Why Miley Matters


Last night Miley Cyrus twerked her way into the national conversation. People who haven’t watched MTV (much less the VMAs) in years are suddenly well-versed in the over-sexualized performance of the former Hanna Montana, as well as her co-performer Robin Thicke.

There has been a predictable backlash against Miley Cyrus. People are rightly claiming she’s in it for the attention. People are worrying about an ensuing Britney-like break with reality. People are doing a fair amount of slut-shaming.

However, when we make this discussion about the personal choices of Miley Cyrus we are missing the point entirely.

Miley matters but not for the reasons you think.

Miley matters because she represents an issue much bigger than the biggest teddy bear on that stage - the objectification of women in our society.

How about a little Women Studies 101 courtesy of Wikipedia?

Sexual objectification is the act of treating a person merely as an instrument of sexual pleasure, making them a "sex object". Objectification more broadly means treating a person as a commodity or an object, without regard to their personality or dignity.

So, when Miley dances near-nude and simulates a sex act on a fully clothed man twice her age, she is being objectified. When Miley herself simulates the act of anilingus on a black woman whose face we never see, that woman is being objectified. When barely clothed women walk around with giant sparkly signs with images of Rolexes, yachts, and champagne, those women are being objectified.

Don't take my word for it.

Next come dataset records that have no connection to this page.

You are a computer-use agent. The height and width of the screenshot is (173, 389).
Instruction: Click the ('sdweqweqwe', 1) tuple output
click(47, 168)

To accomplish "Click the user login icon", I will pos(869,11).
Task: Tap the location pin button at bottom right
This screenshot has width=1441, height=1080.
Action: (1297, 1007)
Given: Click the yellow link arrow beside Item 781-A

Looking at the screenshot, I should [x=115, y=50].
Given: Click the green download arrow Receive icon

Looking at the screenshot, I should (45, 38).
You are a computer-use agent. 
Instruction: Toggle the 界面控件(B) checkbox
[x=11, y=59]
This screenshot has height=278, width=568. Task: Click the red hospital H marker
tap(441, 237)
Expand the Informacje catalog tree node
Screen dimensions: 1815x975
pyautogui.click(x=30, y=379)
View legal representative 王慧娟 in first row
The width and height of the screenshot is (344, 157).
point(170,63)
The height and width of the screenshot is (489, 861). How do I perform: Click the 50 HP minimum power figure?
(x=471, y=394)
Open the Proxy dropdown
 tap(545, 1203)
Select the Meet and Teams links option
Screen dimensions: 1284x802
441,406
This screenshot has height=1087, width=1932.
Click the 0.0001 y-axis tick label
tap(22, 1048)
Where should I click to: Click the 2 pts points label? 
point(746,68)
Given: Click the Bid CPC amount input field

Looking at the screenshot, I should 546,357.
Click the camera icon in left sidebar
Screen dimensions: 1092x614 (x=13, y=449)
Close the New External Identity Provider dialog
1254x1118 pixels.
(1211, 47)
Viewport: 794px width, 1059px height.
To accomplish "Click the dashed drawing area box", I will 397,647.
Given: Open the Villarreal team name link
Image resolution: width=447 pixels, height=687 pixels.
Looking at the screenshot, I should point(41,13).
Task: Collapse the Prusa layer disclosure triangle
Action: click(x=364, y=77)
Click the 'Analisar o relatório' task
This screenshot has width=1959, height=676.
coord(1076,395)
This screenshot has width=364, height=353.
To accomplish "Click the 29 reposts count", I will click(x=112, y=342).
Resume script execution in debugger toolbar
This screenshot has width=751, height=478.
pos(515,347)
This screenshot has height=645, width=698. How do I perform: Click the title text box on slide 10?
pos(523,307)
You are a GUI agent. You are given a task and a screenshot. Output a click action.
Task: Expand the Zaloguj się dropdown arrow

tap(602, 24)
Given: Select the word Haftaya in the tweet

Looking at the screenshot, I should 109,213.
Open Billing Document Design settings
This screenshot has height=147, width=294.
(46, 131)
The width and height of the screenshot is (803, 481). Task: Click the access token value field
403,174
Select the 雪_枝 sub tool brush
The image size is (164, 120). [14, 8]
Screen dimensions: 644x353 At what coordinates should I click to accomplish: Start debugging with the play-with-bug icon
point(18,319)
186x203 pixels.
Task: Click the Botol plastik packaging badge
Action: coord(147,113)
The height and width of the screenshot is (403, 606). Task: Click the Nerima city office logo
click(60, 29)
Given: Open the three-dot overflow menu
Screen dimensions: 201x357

Let Jean Kilbourne school you.  

I know what you’re thinking. Those women (particularly Miley) are getting paid. They agreed to dance and gyrate and generally strut their stuff. Why should I care?

Well, because the images we take in matter. They affect us. If you think corporations would spend billions of dollars on marketing they didn’t KNOW would work, you are incredibly naive. 

These images teach everyone, especially women, that we are not good enough as we are. Our boobs aren’t big enough. Our hair isn’t long enough. Our skin isn’t clear enough. Our thighs aren’t thin enough. And if they aren’t, we hold no value as sexual beings which is our only source of perceived power ... BUT lucky for us, they have just the procedure or product to help!

However, it's bigger than that. When you stop being a human and start being an object, then what I do to you or how I treat you does not matter. 

I understand it is easier to believe media doesn’t affect you. We all want to think of ourselves as independent thinkers not swayed by the flashy images and catchy hooks of modern media. Music in particular is easy to ignore. Anne Helen Petersen has a great piece on the immunity of pop stars and how music covers all manner of sins. 

There are dozens of other singers who have committed crimes, cultural or literal, that we ignore.  And as much as Cyrus’s performance engenders intelligent conversations about race and sexuality, the fact remains that her song — “We Can’t Stop” — is infectious.  Cyrus herself may not understand that the song’s power and poignancy stem from its sadness (someone on Facebook said “it sounds like the funeral music for a young person”), but that infectiousness makes Cyrus, the industrial earner, immune.

All summer long I’ve played Debbie Downer to every enthusiastic endorsement of Robin Thicke, Miley’s cohorts on stage last night, and his summer smash “Blurred Lines.” Over and over again I’ve argued the lyrics are offensive enough (“OK now he was close, tried to domesticate you But you're an animal, baby it's in your nature Just let me liberate you”) but the objectification of women in the video is particularly egregious. 

And every time I get the same response, “But it’s such a great song!" or "Well, obviously I don't feel that way about women!" It reminds me of the reaction to racism I posted about earlier this summer. (And p.s. Miley's performance was also MASSIVELY racist.) You don't have to be a member of the KKK to say something racist and you don't have to be earning your wages on the pole to be affected by the objectification of women in media.